Reuters’ Alistair Barr reports that Amazon is planning to get into the grocery business:
The company has been testing AmazonFresh in its hometown of Seattle for at least five years, delivering fresh produce such as eggs, strawberries and meat with its own fleet of trucks.
Amazon is now planning to expand its grocery business outside Seattle for the first time, starting with Los Angeles as early as this week and the San Francisco Bay Area later this year, according to the two people who were not authorized to speak publicly…
Bill Bishop, a prominent supermarket analyst and consultant, said the company was targeting as many as 40 markets, without divulging how he knew of Amazon’s plans.

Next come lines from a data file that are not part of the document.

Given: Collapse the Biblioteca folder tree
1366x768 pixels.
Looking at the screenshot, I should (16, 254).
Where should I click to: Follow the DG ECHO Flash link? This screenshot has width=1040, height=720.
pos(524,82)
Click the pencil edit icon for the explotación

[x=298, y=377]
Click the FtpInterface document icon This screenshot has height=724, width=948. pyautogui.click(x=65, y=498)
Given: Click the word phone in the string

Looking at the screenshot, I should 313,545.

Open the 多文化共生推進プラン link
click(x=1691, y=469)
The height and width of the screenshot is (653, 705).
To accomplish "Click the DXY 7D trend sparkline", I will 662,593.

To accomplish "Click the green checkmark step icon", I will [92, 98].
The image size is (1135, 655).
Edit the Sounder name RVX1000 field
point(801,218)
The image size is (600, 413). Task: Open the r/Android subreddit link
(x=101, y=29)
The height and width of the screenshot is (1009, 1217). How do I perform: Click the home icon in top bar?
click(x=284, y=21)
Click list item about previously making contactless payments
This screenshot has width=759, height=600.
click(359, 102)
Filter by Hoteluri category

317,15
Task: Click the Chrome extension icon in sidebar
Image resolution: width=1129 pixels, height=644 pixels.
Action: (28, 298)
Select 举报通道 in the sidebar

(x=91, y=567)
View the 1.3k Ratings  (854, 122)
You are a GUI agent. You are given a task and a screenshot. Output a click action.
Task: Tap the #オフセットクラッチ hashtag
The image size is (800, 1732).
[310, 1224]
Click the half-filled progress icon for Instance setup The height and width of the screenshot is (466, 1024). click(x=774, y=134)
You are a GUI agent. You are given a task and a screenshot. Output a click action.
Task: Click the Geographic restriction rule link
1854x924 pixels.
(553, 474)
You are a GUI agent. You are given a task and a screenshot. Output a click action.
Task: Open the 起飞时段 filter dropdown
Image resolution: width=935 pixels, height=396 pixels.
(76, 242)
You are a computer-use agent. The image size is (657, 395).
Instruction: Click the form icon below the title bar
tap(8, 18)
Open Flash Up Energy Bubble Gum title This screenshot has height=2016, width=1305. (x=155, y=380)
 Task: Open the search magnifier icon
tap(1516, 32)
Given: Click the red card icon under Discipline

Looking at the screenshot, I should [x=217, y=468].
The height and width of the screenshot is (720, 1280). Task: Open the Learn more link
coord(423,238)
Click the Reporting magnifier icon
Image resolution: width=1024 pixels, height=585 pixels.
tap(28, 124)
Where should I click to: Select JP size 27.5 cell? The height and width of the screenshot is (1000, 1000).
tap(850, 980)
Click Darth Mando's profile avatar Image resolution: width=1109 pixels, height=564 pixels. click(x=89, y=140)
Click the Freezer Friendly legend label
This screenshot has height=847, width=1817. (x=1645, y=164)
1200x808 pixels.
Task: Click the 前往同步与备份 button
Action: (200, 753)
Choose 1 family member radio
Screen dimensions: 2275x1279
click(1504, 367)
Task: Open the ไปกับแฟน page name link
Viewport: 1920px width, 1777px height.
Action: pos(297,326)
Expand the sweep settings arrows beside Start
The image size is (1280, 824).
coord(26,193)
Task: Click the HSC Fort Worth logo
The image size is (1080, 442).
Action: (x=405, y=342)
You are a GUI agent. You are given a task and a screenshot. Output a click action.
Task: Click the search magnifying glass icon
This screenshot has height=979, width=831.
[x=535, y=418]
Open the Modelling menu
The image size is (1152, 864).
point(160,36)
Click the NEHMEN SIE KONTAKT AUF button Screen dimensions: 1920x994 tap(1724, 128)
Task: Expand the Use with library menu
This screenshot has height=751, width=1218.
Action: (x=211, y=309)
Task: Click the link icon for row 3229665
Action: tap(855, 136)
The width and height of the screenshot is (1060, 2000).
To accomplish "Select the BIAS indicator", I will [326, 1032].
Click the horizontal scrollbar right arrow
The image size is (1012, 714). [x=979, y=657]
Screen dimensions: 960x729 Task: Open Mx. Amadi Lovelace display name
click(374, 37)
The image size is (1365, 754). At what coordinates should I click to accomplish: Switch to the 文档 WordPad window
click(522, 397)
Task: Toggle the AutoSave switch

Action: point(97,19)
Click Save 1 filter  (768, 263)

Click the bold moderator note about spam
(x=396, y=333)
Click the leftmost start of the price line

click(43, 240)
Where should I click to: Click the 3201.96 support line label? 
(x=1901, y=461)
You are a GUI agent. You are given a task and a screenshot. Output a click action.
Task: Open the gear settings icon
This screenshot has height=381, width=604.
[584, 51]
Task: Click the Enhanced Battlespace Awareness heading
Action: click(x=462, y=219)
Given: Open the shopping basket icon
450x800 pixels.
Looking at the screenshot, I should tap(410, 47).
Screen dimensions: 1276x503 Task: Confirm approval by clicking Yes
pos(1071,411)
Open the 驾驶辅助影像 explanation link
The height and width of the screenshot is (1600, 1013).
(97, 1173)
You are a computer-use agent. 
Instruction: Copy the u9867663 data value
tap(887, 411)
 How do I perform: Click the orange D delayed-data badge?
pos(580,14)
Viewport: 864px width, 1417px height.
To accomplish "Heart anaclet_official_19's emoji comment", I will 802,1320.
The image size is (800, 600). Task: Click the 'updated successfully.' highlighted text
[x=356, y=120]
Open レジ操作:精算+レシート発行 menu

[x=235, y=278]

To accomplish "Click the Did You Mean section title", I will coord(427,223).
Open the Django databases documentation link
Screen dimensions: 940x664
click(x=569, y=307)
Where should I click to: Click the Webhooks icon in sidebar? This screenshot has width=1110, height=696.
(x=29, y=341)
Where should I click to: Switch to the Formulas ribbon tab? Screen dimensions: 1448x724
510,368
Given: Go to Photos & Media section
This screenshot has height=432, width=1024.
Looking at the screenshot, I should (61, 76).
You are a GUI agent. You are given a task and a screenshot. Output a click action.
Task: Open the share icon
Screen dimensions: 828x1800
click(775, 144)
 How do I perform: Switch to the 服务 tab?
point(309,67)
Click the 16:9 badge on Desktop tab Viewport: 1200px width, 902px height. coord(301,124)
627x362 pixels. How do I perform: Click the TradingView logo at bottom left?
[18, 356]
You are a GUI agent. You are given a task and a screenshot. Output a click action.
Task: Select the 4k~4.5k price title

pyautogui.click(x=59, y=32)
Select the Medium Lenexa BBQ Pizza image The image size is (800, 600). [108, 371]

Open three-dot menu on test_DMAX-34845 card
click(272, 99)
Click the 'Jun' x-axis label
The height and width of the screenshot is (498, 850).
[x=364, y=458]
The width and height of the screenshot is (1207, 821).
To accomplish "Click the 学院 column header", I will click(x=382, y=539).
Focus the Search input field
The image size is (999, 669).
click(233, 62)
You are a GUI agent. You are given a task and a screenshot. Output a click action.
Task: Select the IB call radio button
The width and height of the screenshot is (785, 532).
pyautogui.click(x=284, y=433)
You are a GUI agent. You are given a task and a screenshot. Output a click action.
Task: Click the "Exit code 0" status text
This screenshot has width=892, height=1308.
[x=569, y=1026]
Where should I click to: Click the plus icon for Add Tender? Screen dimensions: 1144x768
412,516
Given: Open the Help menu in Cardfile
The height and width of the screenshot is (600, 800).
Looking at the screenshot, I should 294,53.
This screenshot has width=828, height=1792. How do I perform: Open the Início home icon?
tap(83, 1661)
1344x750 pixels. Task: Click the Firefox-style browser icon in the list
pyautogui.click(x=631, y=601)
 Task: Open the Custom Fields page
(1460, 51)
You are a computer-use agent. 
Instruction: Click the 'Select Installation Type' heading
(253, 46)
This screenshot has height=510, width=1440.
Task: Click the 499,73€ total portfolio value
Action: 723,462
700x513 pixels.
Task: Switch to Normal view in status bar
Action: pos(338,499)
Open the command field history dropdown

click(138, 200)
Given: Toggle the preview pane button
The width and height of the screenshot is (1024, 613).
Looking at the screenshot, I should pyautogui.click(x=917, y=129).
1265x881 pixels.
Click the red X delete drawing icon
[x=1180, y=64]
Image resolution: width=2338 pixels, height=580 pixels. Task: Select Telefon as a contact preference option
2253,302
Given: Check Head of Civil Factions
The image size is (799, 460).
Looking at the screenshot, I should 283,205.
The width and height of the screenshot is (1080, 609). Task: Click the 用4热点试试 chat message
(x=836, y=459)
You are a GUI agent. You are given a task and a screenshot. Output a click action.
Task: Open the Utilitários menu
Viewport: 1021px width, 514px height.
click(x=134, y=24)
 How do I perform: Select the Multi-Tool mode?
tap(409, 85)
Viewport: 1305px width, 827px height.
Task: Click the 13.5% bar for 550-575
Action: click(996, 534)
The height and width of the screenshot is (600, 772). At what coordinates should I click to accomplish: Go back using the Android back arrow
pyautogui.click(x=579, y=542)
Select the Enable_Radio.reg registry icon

Why does this matter to news? As Ken Doctor wrote in these pages last summer, Amazon’s invasion of local retail will only put more pressure on media that relies on local businesses for advertising dollars — most notably, newspapers.
Those grocery-store inserts you get in your Sunday paper (if you get a Sunday paper, that is) are very important to your local daily’s bottom line, and they’ve been one of the few relative bright spots in recent years. It seems unlikely Amazon would approach advertising the same way Kroger does.
One comment:
After five years of selling groceries in Seattle, I don’t think Amazon has really moved the needle much. (Perhaps that’s by design in this single-market experiment.) I can’t think of anybody who buys from them. Safeway, QFC (Kroger), Whole Foods and everyone else seem to be doing fine here, and I know of no impact on insert advertising.